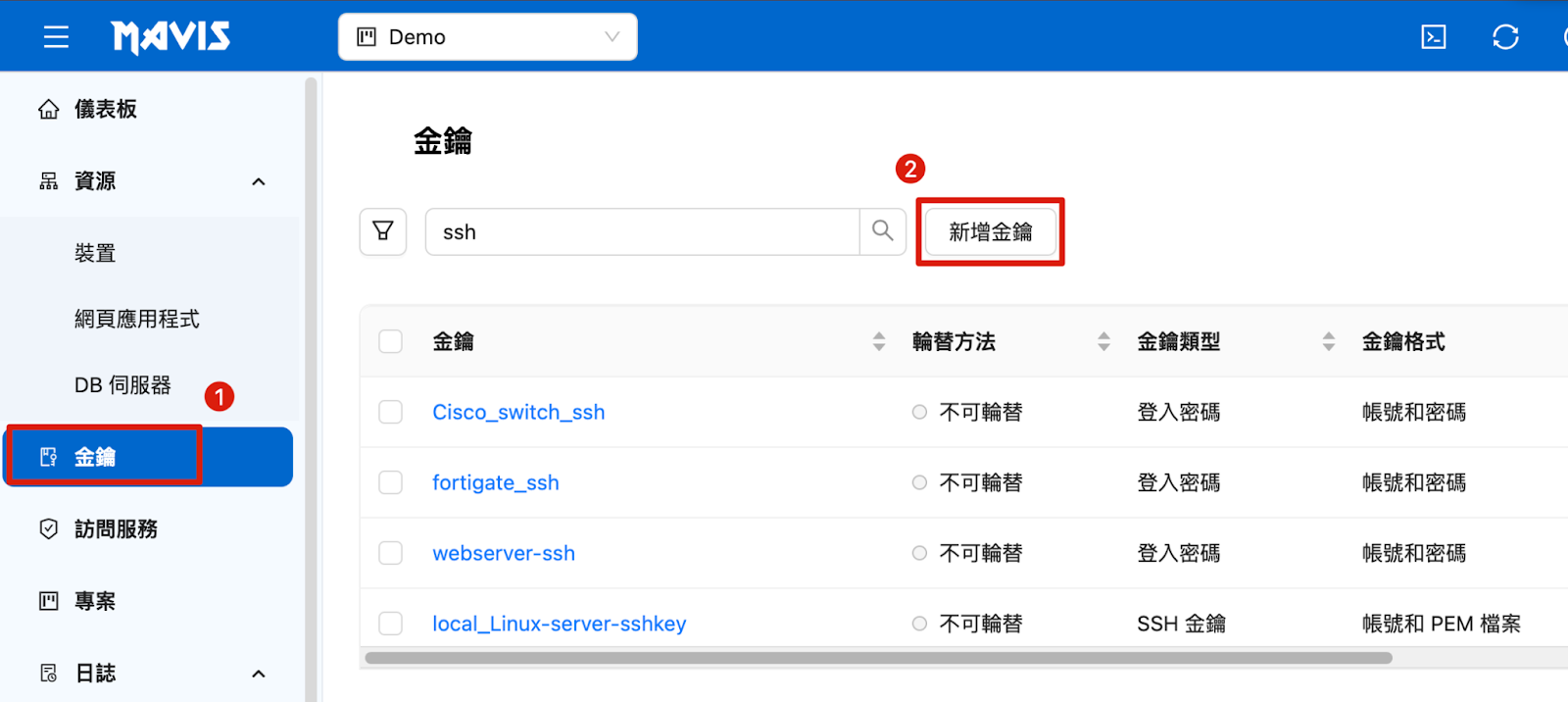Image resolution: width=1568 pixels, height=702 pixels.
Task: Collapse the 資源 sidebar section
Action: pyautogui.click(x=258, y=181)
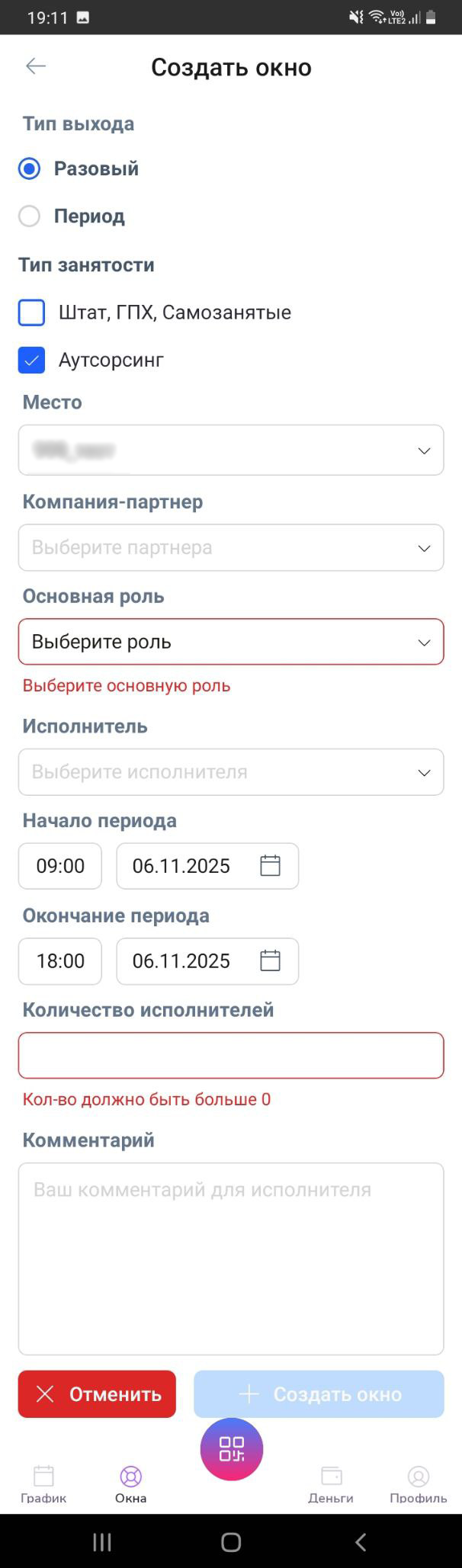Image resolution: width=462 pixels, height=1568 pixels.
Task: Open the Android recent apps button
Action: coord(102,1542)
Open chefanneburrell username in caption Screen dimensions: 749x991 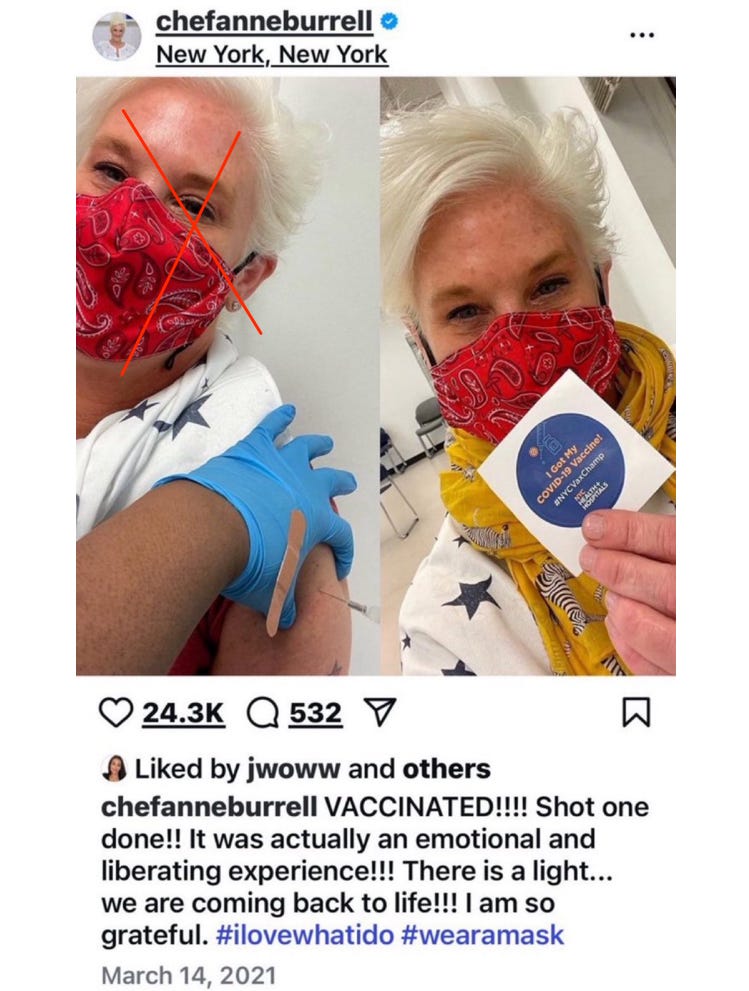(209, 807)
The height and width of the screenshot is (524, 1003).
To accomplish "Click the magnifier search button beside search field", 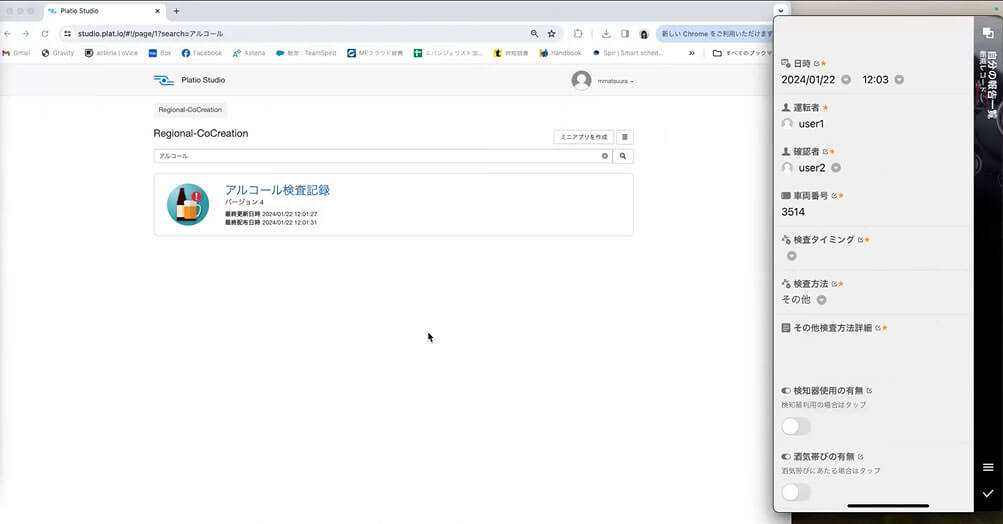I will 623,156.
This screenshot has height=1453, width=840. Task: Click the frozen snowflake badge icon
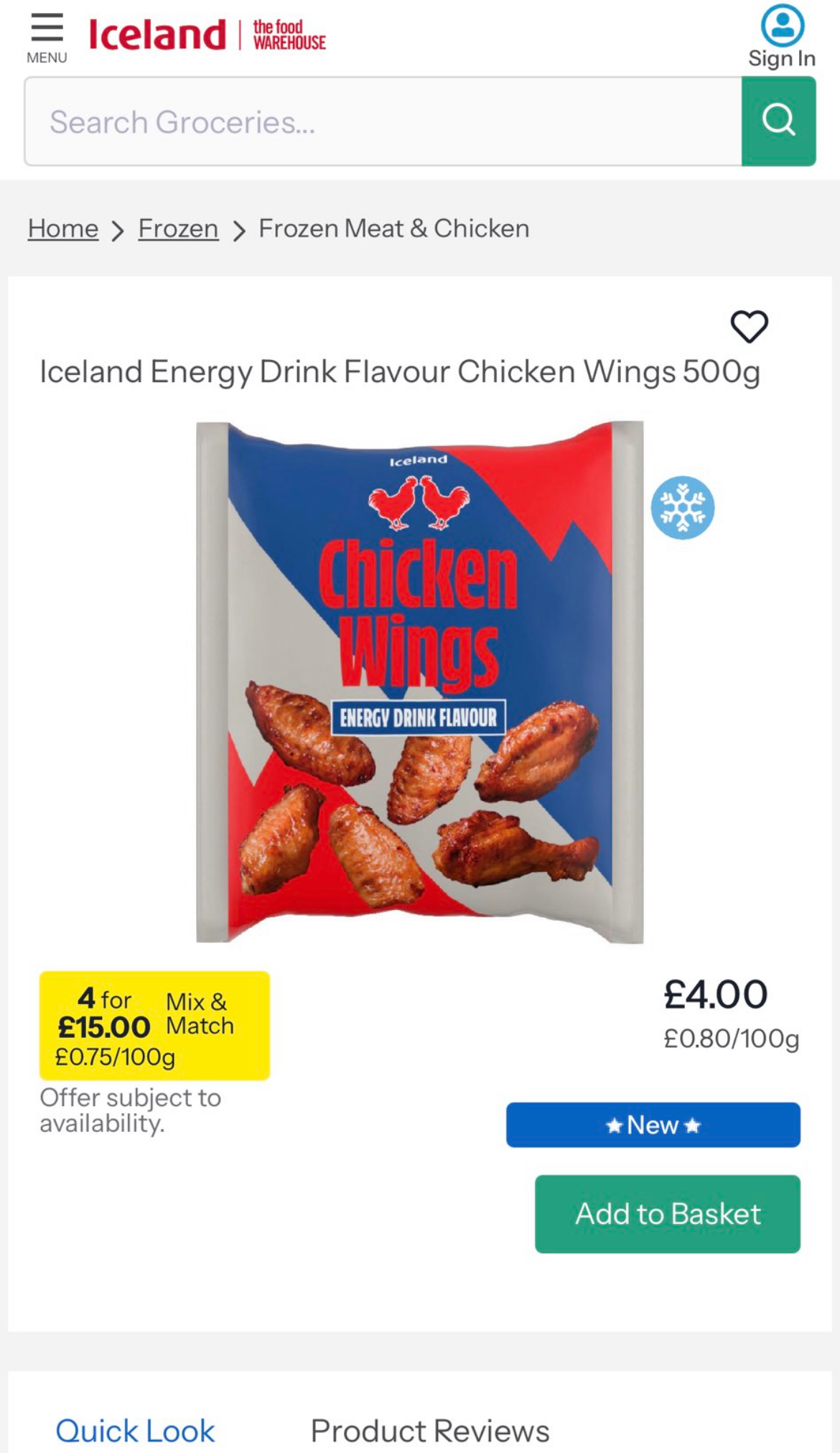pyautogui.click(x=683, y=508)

- _About this exercise_: Your task is to retype the lines running from the one that contains "This screenshot has" through the end of the records, and nothing else. Pictures are not part of the copy.

- _Answer to the problem_:
This screenshot has height=1453, width=840. Task: Click the frozen snowflake badge icon
pyautogui.click(x=683, y=508)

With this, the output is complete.